Short task
Collect each line of the data below that contains the string "scrollbar", and copy those lines in full. Matching is case-sensitive.
>> Begin Data for this task
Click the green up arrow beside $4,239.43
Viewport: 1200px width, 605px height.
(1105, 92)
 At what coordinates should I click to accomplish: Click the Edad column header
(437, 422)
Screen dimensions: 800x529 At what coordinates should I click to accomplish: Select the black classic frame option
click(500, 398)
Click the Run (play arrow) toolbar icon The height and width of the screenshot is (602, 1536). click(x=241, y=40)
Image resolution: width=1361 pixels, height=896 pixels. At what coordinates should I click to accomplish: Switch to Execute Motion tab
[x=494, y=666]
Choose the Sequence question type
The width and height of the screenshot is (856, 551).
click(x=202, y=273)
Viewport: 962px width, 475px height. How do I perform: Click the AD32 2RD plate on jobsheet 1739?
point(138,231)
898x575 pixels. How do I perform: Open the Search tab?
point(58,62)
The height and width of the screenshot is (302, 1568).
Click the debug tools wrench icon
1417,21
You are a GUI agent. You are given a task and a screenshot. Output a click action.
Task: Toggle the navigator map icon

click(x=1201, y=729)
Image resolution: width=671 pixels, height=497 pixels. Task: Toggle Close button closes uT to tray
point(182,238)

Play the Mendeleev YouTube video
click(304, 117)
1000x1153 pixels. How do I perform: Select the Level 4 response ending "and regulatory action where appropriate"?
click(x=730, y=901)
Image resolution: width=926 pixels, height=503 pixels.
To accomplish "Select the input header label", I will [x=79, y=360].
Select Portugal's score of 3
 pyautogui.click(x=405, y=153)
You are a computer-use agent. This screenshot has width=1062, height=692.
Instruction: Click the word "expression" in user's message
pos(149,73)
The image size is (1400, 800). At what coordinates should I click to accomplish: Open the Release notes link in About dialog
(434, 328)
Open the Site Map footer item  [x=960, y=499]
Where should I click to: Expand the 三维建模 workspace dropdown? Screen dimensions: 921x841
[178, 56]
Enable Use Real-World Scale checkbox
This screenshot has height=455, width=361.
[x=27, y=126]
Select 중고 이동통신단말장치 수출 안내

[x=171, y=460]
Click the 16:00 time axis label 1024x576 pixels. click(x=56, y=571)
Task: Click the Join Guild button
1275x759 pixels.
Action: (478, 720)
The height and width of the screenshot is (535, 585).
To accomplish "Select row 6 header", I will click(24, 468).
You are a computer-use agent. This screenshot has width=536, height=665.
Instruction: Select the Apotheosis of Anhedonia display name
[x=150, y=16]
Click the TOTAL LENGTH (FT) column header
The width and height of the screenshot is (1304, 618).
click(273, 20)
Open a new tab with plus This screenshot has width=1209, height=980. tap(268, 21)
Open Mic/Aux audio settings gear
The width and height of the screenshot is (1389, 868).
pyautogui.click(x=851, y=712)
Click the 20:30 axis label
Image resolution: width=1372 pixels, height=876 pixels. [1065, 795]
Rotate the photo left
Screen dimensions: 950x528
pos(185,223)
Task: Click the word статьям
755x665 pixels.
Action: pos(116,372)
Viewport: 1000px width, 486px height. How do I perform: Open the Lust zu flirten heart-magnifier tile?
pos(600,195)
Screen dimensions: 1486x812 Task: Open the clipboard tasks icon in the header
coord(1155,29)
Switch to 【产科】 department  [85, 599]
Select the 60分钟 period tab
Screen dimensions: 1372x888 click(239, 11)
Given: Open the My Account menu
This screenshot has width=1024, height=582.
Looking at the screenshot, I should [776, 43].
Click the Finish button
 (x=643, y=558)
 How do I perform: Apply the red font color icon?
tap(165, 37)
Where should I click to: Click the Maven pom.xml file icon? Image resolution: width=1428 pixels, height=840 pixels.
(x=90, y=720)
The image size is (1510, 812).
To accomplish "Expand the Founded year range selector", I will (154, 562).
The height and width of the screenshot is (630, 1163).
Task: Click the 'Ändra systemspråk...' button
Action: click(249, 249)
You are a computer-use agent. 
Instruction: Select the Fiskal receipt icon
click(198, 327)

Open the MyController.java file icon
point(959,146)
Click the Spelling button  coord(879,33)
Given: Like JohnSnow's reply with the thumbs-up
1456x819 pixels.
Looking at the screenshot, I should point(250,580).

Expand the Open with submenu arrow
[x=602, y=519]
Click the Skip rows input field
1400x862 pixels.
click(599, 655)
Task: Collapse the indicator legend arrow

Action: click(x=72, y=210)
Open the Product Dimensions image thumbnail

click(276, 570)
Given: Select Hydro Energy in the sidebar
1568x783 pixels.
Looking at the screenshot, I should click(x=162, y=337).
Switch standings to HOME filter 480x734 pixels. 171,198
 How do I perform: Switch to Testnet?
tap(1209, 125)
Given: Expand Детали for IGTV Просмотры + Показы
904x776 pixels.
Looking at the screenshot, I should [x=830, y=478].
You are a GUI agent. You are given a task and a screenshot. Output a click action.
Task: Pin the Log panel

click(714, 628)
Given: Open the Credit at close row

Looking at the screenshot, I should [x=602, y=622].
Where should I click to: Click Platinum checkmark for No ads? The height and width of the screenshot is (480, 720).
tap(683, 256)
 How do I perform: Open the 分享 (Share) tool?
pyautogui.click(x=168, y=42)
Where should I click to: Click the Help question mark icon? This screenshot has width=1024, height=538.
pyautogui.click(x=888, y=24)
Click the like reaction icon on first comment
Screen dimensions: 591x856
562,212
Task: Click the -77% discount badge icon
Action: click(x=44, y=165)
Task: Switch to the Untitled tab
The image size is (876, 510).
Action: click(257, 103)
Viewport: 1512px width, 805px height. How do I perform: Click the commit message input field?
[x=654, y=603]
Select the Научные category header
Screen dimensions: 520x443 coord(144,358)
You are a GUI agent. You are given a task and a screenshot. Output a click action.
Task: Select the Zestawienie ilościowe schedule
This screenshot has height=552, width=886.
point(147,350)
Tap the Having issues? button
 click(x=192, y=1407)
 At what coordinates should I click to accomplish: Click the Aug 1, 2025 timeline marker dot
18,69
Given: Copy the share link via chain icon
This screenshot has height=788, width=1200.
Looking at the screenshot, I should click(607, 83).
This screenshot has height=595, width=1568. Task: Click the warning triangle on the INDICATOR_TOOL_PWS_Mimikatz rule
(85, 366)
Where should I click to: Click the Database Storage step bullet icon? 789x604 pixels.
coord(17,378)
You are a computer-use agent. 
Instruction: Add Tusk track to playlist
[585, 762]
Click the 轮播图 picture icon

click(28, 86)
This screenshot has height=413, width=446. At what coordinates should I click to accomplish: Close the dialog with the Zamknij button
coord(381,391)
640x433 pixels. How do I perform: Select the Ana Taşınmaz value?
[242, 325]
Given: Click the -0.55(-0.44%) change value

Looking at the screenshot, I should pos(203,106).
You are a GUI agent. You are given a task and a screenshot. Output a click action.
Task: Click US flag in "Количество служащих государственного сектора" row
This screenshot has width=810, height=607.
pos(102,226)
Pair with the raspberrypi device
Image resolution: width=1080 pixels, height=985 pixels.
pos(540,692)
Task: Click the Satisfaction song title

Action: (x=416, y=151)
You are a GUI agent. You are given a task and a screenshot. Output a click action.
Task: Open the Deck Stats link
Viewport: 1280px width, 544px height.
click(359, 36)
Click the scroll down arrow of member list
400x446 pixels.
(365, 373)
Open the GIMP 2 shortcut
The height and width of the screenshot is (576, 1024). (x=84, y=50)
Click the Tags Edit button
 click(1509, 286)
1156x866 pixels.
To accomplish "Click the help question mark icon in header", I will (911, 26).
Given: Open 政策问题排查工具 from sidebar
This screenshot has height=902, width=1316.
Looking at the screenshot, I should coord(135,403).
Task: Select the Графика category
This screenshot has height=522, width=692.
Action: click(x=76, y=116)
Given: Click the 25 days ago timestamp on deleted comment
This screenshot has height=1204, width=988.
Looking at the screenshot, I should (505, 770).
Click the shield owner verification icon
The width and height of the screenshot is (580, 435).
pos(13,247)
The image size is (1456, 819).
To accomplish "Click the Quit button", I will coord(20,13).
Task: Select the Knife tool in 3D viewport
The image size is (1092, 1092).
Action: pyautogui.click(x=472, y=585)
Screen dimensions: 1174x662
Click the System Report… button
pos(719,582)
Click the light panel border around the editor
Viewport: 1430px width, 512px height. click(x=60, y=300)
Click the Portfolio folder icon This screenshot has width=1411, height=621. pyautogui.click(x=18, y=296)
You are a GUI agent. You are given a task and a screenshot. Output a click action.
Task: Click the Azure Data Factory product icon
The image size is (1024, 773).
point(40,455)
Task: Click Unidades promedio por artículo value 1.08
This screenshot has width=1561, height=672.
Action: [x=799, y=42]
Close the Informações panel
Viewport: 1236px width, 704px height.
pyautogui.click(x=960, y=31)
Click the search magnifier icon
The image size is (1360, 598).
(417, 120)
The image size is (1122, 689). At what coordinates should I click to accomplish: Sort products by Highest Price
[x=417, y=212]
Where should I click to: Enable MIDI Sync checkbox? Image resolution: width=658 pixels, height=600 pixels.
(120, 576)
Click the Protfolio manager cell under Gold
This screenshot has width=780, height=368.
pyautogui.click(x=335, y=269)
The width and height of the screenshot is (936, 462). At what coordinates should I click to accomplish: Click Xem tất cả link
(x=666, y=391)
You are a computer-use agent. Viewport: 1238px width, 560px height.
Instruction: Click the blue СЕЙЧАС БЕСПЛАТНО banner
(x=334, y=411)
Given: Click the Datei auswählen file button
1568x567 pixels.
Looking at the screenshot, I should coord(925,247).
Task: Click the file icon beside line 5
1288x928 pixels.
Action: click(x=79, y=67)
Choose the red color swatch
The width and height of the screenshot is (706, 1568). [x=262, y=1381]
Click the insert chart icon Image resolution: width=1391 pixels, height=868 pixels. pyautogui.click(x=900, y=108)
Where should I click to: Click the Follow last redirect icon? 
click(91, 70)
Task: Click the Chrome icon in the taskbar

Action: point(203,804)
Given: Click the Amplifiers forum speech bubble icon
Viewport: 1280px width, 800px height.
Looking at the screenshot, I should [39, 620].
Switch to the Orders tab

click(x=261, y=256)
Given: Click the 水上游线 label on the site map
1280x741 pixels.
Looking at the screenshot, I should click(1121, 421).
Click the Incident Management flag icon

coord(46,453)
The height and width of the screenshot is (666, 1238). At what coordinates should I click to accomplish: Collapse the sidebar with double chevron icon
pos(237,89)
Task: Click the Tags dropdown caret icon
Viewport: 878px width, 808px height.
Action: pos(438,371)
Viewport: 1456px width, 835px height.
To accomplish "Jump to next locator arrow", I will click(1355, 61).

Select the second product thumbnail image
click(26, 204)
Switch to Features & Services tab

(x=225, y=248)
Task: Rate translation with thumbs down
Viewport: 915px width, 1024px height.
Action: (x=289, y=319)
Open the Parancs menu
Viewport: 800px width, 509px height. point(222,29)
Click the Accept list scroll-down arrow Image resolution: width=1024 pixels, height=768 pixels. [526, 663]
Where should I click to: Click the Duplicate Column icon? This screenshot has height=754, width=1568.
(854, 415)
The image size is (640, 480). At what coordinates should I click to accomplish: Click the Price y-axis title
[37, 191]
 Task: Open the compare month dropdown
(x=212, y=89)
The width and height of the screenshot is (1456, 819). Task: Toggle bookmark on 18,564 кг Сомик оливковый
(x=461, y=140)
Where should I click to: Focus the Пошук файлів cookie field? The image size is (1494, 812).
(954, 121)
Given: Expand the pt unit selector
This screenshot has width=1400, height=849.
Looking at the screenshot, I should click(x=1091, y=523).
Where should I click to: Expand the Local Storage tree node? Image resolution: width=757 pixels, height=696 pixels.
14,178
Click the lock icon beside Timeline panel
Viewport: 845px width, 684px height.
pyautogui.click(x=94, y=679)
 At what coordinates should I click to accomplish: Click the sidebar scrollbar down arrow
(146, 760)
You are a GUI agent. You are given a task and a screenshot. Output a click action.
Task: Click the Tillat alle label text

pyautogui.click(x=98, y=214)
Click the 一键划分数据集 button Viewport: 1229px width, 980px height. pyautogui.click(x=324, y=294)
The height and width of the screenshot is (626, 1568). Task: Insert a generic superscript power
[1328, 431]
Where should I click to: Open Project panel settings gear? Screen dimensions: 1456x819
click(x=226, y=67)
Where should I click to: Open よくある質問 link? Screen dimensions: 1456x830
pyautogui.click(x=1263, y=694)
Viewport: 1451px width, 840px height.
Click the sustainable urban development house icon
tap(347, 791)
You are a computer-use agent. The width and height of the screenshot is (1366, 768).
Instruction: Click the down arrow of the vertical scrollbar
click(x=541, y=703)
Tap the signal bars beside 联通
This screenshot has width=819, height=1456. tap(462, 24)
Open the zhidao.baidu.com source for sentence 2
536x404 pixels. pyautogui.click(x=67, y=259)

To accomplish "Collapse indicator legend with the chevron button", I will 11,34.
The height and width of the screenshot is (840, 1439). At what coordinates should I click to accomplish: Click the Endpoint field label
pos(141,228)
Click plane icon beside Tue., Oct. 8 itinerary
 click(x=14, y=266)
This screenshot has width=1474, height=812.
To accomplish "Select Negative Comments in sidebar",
>> End Data for this task
Result for this task
 At what coordinates should I click to accomplish: Click the sidebar scrollbar down arrow
Instruction: Click the down arrow of the vertical scrollbar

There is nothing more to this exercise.